Although few are calling for a major correction in equity or bond markets, margin calls could come into play for leveraged investments from more aggressive peers in 2018 – if risk management proves insufficient. In addition to pure capital loss, unhappy clients could pull out from banks that have been excessively optimistic, thereby impacting net inflows for the year. By contrast, Pictet and Lombard Odier’s stronger focus on DPM would suggest that both banks are well-positioned to make decisive positive moves within portfolios and cut losses earlier – a luxury that universal banks lack given their low DPM penetration rates and Asian clients’ tendencies to hold through volatile times if not sell low.

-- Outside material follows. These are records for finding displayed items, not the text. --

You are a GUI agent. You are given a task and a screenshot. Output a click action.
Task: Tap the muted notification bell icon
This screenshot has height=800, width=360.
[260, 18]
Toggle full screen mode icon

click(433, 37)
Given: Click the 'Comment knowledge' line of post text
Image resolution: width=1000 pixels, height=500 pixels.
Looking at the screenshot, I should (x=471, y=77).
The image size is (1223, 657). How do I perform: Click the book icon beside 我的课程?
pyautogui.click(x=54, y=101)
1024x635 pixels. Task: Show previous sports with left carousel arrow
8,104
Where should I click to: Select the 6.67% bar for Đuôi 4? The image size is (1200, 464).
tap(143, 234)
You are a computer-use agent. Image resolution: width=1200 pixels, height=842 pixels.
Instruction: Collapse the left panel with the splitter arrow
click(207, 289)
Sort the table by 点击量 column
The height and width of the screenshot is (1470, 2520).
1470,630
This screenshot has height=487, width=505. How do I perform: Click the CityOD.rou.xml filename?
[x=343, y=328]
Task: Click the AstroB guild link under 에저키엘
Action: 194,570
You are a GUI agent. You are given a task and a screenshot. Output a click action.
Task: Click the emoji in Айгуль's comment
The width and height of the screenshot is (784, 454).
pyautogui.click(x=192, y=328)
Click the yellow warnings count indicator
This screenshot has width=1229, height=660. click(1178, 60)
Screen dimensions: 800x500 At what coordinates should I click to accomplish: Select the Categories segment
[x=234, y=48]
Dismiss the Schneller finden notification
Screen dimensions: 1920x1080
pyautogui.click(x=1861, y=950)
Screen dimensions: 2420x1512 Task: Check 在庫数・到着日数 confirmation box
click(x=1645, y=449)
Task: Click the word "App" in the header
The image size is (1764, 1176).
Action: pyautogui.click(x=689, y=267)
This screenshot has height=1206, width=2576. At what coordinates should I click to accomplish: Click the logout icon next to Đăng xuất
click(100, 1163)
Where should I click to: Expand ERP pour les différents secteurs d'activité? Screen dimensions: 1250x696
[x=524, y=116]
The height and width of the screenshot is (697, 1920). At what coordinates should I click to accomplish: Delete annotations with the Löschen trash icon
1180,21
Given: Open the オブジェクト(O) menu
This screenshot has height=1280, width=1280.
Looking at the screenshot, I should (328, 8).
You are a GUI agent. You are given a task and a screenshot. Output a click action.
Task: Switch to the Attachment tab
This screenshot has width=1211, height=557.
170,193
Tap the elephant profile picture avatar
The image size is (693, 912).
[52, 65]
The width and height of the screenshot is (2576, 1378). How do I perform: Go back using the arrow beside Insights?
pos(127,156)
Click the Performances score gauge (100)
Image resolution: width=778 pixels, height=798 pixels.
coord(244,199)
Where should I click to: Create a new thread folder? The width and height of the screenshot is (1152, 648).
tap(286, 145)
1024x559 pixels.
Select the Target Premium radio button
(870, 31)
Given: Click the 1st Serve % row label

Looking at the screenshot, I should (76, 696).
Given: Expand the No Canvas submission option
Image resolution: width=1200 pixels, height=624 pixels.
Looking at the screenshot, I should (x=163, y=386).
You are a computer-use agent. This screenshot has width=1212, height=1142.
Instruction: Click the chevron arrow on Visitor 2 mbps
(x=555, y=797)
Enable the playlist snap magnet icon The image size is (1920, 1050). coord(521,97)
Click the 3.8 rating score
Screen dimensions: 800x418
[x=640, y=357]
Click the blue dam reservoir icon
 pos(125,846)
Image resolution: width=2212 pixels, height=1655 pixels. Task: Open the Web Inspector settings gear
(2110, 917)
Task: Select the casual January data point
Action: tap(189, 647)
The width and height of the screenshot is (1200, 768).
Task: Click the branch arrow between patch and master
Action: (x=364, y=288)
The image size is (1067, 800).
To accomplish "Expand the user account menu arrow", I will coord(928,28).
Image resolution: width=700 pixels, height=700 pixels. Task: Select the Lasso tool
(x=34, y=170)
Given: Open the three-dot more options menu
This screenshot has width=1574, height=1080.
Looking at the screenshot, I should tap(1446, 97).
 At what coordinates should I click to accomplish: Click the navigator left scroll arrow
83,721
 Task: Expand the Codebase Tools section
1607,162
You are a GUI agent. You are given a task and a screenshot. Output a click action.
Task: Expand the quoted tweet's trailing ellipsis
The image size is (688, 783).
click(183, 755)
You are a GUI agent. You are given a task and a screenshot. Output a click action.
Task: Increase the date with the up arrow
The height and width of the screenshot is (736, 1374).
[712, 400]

The case for an investment strategy making or breaking a bank’s overall performance is especially pronounced at Lombard Odier, where its DPM approach hinges on risk-based investing. Time will tell if central bank tightening will break correlations that have long been known to traditional 60/40 long-only managers, but if this reality materialises, LO could potentially withstand the turbulence from its commitment to focus on investing specifically in various factors that drive prices rather than in asset classes and sectors. Meanwhile, Pictet will soon welcome Boris Collardi into its fold, which could well prove a boon for its Asia business given his ties to the region.
Standard Chartered Private Bank
But there are encouraging signs. The bank made significant inroads in 2017 – notwithstanding its troubled tech revamp – hiring 60 new frontline staff globally, driven primarily by its Greater China and North Asia unit. The private bank reportedly upped its minimum requirements from US$2 million to US$5 million, globally. While this may have contributed to StanChart’s relatively torpid AUM growth, it also signals a future with higher cost efficiencies. Sources indicate that the bank is also ramping up its product platform, at least within funds and discretionary portfolio management (DPM), to bolster its competitiveness. Its US$1 million loss last year was attributed to greater investment, not only in people, but in new systems to enhance its business – again, questions remain around the scope and timeline of its wealth management and private banking tech project. The recently announced exit of its private banking and commercial CEO, Anna Marrs, potentially indicates a fresh start for the business. Bill Winters, group CEO told Asian Private Banker, at a Credit Suisse conference no less, that the brand, while “tarnished” in some markets, remains “aspirational” for Asia’s wealthy. StanChart Private Bank’s next moves will be crucial.